---------- Estratto della fonte

Ringrazio il Signore, dunque, e ringrazio e saluto ciascuno di voi.
Anzitutto Sua Eccellenza Monsignor Antonio Ciliberti, Pastore di questa Diocesi. Lo conosco da tanti anni, dagli anni in cui era Vescovo di Locri; mi sento da allora unito a lui da grande stima e affetto, da un legame particolare che, tra l’altro, sembra ancora più particolare ora che io sono chiamato ad esercitare il Ministero Episcopale nella sua Diocesi di origine, Rossano-Cariati.
Ringrazio tutti voi, carissimi amici del Movimento Apostolico: sacerdoti, seminaristi, consacrati, laici; vi saluto con tutto il cuore, nella gioia di vedervi così numerosi e nella speranza che questa gioia fruttifichi sempre più in quella grande opera di apostolato che la Provvidenza vi affida e affida ad ogni cristiano: essere “profezia dell’eterno amore”.
Vorrei, dunque, iniziare la nostra riflessione invitandovi a questa intima e forte domanda: «Siamo – noi presbiteri, seminaristi, consacrati… noi cristiani – consapevoli che è questo Amore a farci profeti? Siamo consapevoli che è di questo Amore che diventiamo profeti?»
«Ti ho amato di amore eterno».
Chi, nella Scrittura, si sente rivolgere queste parole e deve a sua volta rivolgerle da parte di Dio è, infatti, Geremia, un profeta particolarmente inascoltato. Un profeta che, in un certo senso, deve lo strazio della sofferenza che vive proprio al paradosso dell’esperienza forte di amore che fa. Non dimentichiamolo: è proprio Geremia ad aver detto a Dio quelle espressioni ardite e ardenti: «Mi hai sedotto, Signore e io mi sono lasciato sedurre. Mi hai fatto forza e hai prevalso» (Ger 20, 7).

--------------------
---------- Dati estratti

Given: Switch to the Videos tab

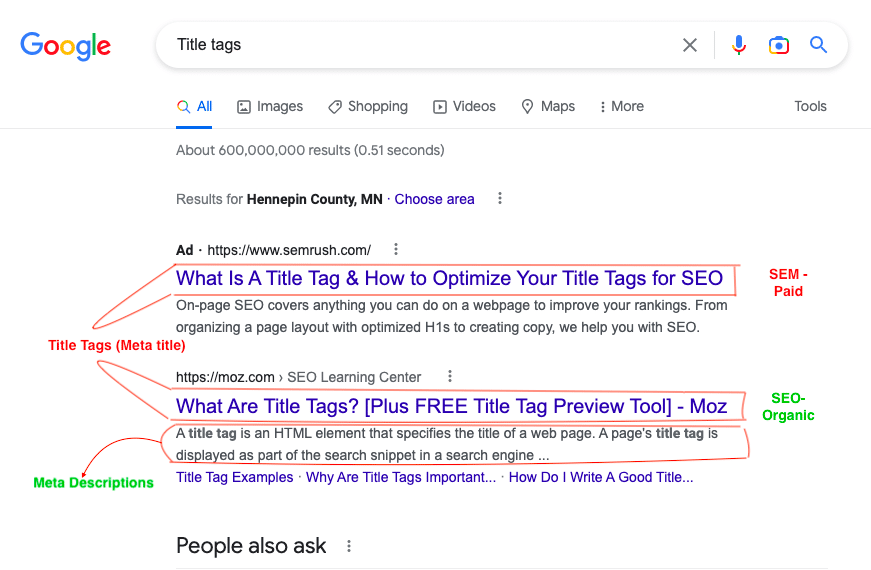Looking at the screenshot, I should 464,106.
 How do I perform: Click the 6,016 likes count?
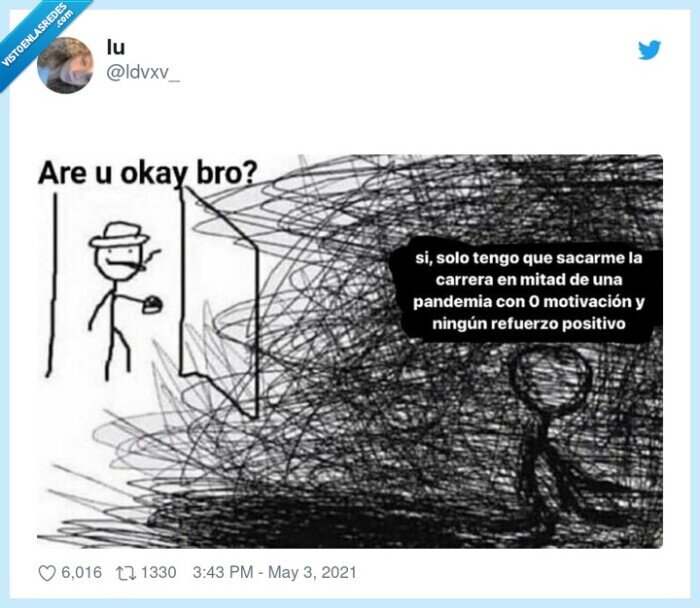(x=81, y=572)
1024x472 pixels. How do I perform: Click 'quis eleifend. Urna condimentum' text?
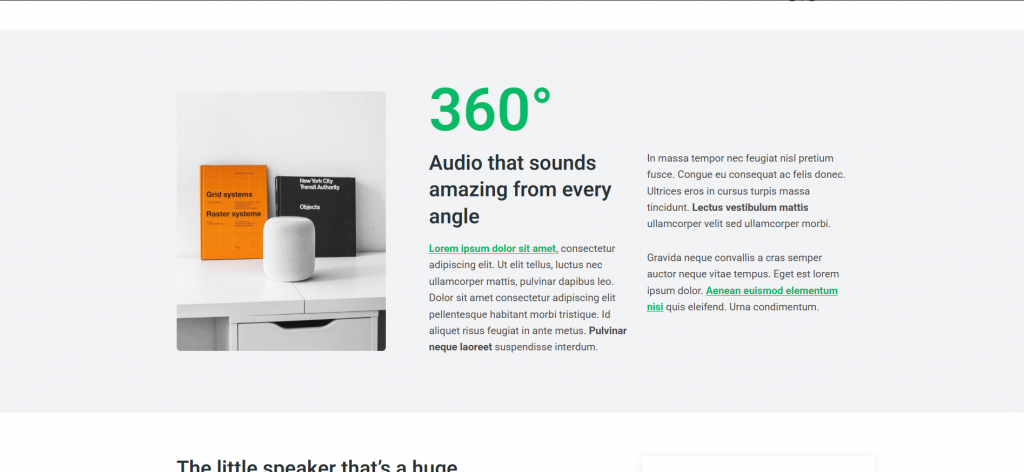tap(743, 307)
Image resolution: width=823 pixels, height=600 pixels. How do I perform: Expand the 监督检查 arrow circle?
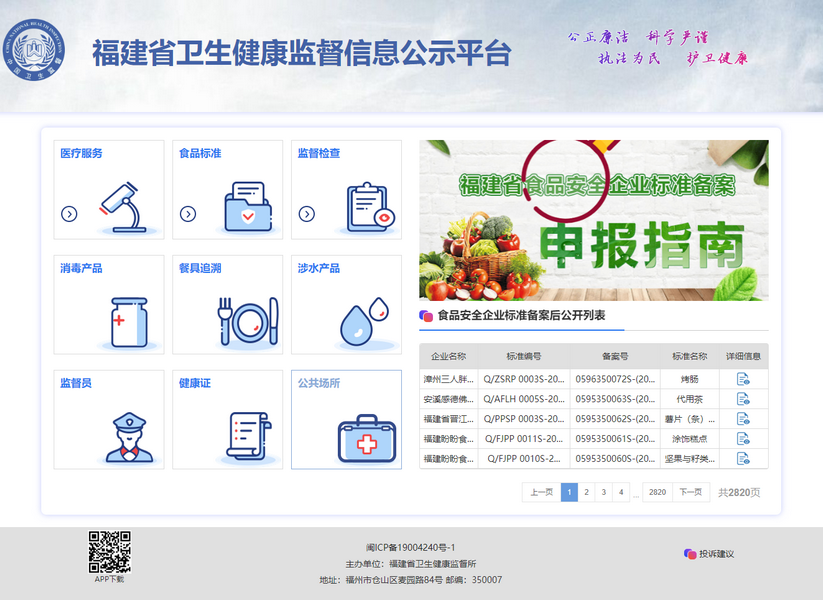307,213
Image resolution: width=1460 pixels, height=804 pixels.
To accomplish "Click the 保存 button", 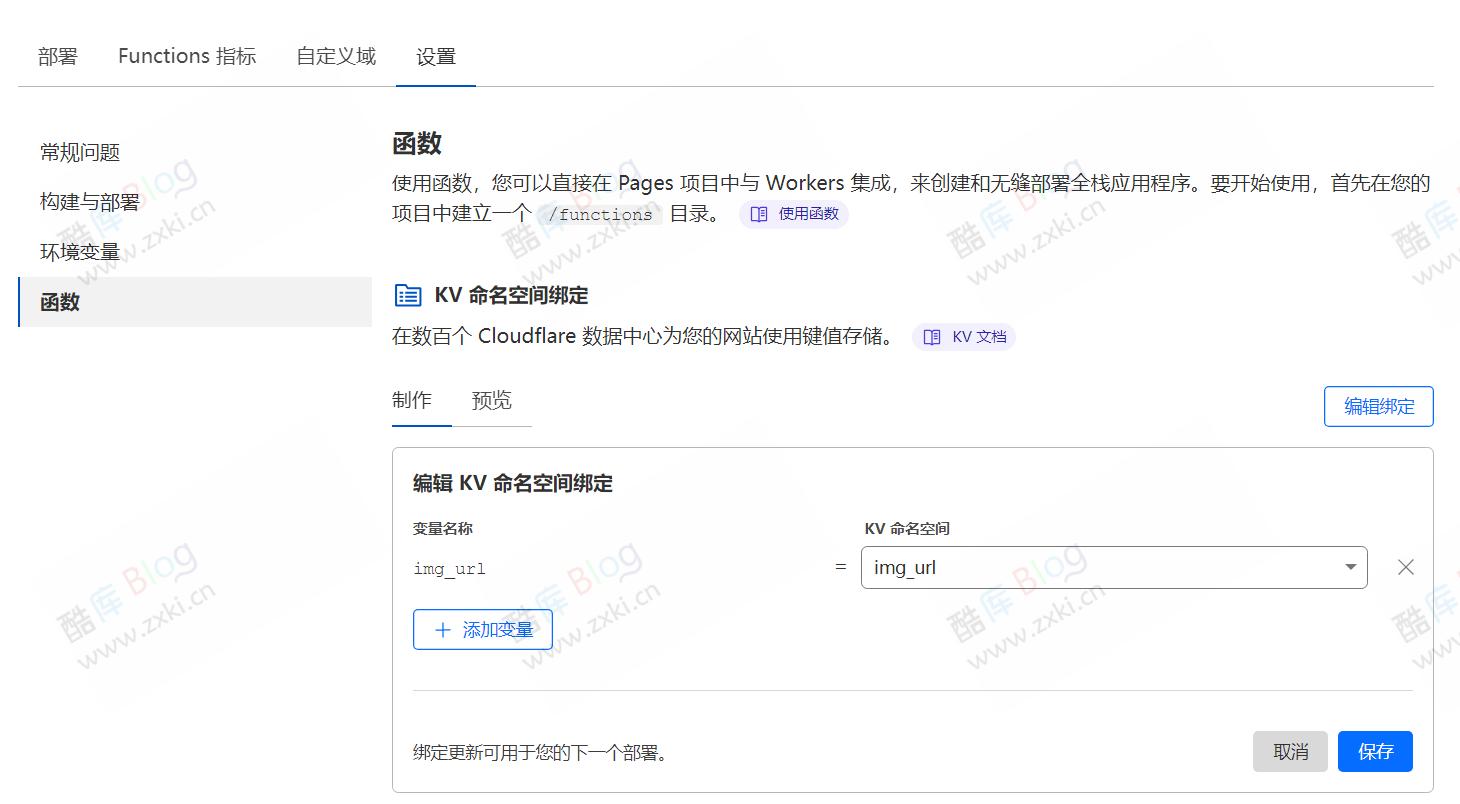I will pos(1375,751).
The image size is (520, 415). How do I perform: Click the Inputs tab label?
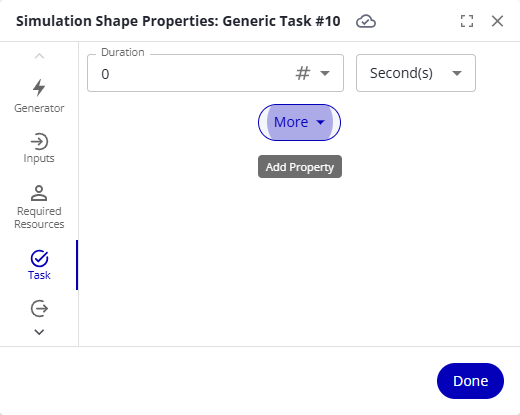[39, 158]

--------------------

Cosa fare:
1. Riscrivi il passo dell'estratto della fonte che va da "Ringrazio il Signore, dunque, e" a "di origine, Rossano-Cariati.", estremi inclusi, mettendo "amicizia" al posto di "affetto".
2. Nell'estratto della fonte, di quale luogo era Vescovo Antonio Ciliberti negli anni in cui chi parla lo ha conosciuto?
3. Elenca tutte le categorie di persone del Movimento Apostolico che l'estratto della fonte nomina tra i "carissimi amici" ringraziati.

Risultati finali:
1.
Ringrazio il Signore, dunque, e ringrazio e saluto ciascuno di voi.
Anzitutto Sua Eccellenza Monsignor Antonio Ciliberti, Pastore di questa Diocesi. Lo conosco da tanti anni, dagli anni in cui era Vescovo di Locri; mi sento da allora unito a lui da grande stima e amicizia, da un legame particolare che, tra l’altro, sembra ancora più particolare ora che io sono chiamato ad esercitare il Ministero Episcopale nella sua Diocesi di origine, Rossano-Cariati.

2. Era Vescovo di Locri.

3. sacerdoti, seminaristi, consacrati, laici